Unfortunately Scrivener’s ‘Files/Docs’ subfolder contains information in plain text, meaning that were anyone to be able to log into my dropbox account they could find this information. I’m using dropbox to store this information as a central place to sync my iPad (which I use when I travel, and do some research) and my main computer (Linux, but running Scivener Win) where I do most of my research/coordination.

My actual concern is the fact that a number of these large companies (Dropbox/Google etc) are not surprisingly under attack from hackers either directly or through phishing scams etc. attempting to gain access to individual accounts. I’d basically like another layer of protection on the information available therein.

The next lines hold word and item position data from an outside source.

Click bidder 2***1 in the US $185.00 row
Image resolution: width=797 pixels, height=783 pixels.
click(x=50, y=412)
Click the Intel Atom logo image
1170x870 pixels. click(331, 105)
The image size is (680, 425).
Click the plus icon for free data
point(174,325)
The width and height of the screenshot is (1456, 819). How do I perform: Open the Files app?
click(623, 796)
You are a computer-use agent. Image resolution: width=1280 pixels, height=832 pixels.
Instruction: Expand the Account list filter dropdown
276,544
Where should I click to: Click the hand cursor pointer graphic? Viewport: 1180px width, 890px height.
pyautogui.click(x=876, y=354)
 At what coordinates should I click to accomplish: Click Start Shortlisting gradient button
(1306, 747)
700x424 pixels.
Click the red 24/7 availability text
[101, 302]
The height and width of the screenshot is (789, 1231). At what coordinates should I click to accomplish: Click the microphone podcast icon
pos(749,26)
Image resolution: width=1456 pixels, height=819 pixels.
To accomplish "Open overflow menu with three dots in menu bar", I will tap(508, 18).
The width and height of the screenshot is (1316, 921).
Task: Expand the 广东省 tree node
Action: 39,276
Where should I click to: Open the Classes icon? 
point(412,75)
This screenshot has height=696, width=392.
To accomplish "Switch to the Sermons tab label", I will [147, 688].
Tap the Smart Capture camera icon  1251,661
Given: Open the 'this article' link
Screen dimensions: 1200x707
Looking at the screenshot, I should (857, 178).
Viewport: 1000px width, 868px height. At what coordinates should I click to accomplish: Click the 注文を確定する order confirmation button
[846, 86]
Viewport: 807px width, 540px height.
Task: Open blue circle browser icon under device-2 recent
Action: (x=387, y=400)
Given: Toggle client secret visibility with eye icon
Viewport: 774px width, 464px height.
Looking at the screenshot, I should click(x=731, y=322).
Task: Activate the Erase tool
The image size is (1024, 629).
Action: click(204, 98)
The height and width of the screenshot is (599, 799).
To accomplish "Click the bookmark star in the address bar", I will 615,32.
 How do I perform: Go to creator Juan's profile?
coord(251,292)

Edit: As an example of this, the recent Google Docs share phishing
cnbc.com/2017/05/04/what-to- … email.html

I would say that your best bet would be to create an encrypted disk image, put the Scrivener project in that, and put the whole thing in Dropbox.

Katherine

I would suggest that you look into Boxcryptor. They claim end to end encryption for a number of services including Dropbox. You can find them here: boxcryptor.com/en/

They claim to have built it on the zero knowledge paradigm, meaning that nobody can access the data except you.

I don’t have any connection with them, I have just noted their existence over several years. (I almost subscribed to them but decided that Truecrypt served my personal needs better.)

Cheers
Owen

Things like creditcards, passports and other stuff you absolutely don’t want others to gain access to, I keep in 1Password. It’s encrypted and the password is virtually impossible to break. For other very sensitive stuff, I use Mega cloud service. They can’t give up my encryption key to authorities because they don’t have it. Only I have it, and my copy of it is stored in 1Password.

Scrivener needs Dropbox, which isn’t totally safe, but Scrivener wasn’t made for storing sensitive information. It was made for creative work.

The simplest solution is usually to use different tools for the things they are meant for instead of insisting on using them for something they weren’t designed for. This is true for both physical tools and software tools.